No siempre puede uno permitirse frecuentar los comedores más renombrados y habitualmente caros, por lo que se puede disfrutar buscando los restaurantes emergentes, o los que ofrecen aparentemente una buena relación entre calidad y precio. En este grupo nos encontramos una gran cantidad de buenos comedores, clasificados, sin ninguna pretensión de rigor, entre los que aspiran a los máximos galardones y emulan con desigual fortuna a sus mayores; los que ya se ve que van a ser genios desde pequeños; los esforzados y honestos que saben dar bien de comer; los “de toda la vida”, que han sabido mantenerse entre tanta superficialidad; los “típicos”, que hacen una cocina llamada regional que poco tiene que ver con los sucedáneos de paella, cocido, fabada, menestra o patatas con chorizo que se sirven por ahí; los que han evolucionado de la barra al comedor con más o menos pretensiones y logros; los de fusión, que mezclan con mayor o menor fortuna sabores y procedencias; los claramente pretenciosos, pero que esconden algún tesoro; los “de neón” que sin embargo han logrado atrapar algún secreto; etc.

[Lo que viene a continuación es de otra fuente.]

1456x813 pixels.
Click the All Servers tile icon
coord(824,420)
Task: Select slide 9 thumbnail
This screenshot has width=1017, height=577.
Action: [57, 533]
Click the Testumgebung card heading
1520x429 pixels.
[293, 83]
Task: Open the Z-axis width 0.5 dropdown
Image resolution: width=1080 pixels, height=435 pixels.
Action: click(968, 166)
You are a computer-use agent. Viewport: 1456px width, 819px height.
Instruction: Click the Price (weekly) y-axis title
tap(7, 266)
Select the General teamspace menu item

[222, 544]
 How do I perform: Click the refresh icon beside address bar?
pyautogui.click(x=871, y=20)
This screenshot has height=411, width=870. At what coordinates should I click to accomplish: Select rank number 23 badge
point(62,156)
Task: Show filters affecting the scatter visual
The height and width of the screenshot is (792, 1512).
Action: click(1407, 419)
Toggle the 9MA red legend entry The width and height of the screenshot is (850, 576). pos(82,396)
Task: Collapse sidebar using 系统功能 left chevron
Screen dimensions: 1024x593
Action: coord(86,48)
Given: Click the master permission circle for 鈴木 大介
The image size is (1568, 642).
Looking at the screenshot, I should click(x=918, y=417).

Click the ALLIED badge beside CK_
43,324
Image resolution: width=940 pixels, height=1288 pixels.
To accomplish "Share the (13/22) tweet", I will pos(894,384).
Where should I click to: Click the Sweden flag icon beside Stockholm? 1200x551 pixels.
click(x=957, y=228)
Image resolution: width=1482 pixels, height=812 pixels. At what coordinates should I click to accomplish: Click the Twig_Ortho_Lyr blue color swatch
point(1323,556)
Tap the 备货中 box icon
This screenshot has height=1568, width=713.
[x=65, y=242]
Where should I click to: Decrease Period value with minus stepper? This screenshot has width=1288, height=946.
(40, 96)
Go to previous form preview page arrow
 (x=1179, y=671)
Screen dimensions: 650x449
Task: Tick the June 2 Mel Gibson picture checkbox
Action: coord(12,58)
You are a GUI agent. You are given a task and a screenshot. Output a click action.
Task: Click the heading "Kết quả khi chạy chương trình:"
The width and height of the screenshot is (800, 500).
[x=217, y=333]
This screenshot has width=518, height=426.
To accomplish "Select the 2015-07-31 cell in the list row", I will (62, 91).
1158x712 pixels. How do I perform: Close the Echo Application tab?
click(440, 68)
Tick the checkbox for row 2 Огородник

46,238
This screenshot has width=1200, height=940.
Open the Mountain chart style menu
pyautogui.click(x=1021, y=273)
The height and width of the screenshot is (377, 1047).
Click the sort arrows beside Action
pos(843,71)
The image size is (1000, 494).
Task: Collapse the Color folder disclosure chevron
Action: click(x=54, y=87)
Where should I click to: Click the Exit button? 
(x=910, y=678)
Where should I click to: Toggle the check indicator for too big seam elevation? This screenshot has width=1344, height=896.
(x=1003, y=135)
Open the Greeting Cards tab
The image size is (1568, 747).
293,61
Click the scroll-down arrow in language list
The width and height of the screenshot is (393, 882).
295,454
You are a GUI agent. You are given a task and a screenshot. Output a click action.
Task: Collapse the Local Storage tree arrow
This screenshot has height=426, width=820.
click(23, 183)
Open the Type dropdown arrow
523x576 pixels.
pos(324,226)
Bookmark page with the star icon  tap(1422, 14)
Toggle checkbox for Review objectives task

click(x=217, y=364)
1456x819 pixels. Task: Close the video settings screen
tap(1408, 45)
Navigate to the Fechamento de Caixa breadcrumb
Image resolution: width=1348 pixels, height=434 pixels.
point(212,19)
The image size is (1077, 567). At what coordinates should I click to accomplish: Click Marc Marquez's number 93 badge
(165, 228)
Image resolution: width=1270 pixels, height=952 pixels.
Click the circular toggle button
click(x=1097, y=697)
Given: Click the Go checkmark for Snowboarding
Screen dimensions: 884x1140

Últimamente me he acercado a varios de ellos y, aunque la satisfacción no ha sido plena (¿cuándo lo es?), es posible encontrar detalles de buen gusto y hacer, aunque no es probable que alcancen el parnaso culinario, ni tampoco lo pretendan. Así, me pareció inolvidable la empanada de merluza (8 €) del Sport, en Luarca; bien hecho el crujiente de cabrales (9 €) en El Molín de la Pedrera en Cangas de Onís; bueno el pulpo en La Tucho en San Román Corbán (Cantabria); sorprendente la tempura de verduras (9 €) en San Pelayo, en Niembro (Llanes); y gran tarta casera de queso y verdadero arroz con leche en el Mesón de Borleña, en Borleña de Toranzo (Cantabria).

En el debe se encuentran aspectos relacionados con la decoración, como las inenarrables cortinas del Mesón Borleña; la sobreexplotación de La Tucho; la necesidad de cambiar el aceite más a menudo en El Molín de Pedrera; el chocolate de brick de los frixuelos en Sport; o el servicio adusto de San Pelayo. Todos ellos suman quizá el compendio de los pecados de la restauración española (¿solo de ella?) de los últimos años: pérdida de la relación precio calidad, o la avaricia (¿18 euros por 400 gramos de lenguado sin desespinar, en La Tucho, o 24 € por un cabracho, en Sport, en zona pesquera?); pensar que con un plato estrella y los años se construye un restaurante, o la soberbia; confundir tradición con calidad, o la pereza; creer que una decoración original sustituye a una buena comida, o lujuria; imitar corrientes o lugares de éxito, o la envidia.

Todos los restaurantes señalados son recomendables pero en algunos no habría que pasar de su bien surtida y valiosa barra en la que disfrutar de sus vinos y sus pinchos o tapas estrella, que fueron el origen del negocio actual; todos requieren humildad y ajustar el precio; otros deberían situarse en su entorno y abandonar imitaciones imposibles e innecesarias; en fin, otros, casi todos, deberían pensar que dar de comer, aunque sea pagando, es un acto de caridad, o sea, de amor, de respeto y de agradecimiento por los invitados que se acercan a la mesa.

Claro es que los pecados de los restaurantes no serían posibles sin la inestimable colaboración de la gula de muchos comensales, que tanto gustan de aparentar, y la ira de tanto crítico que ensalza o hunde negocios y tendencias.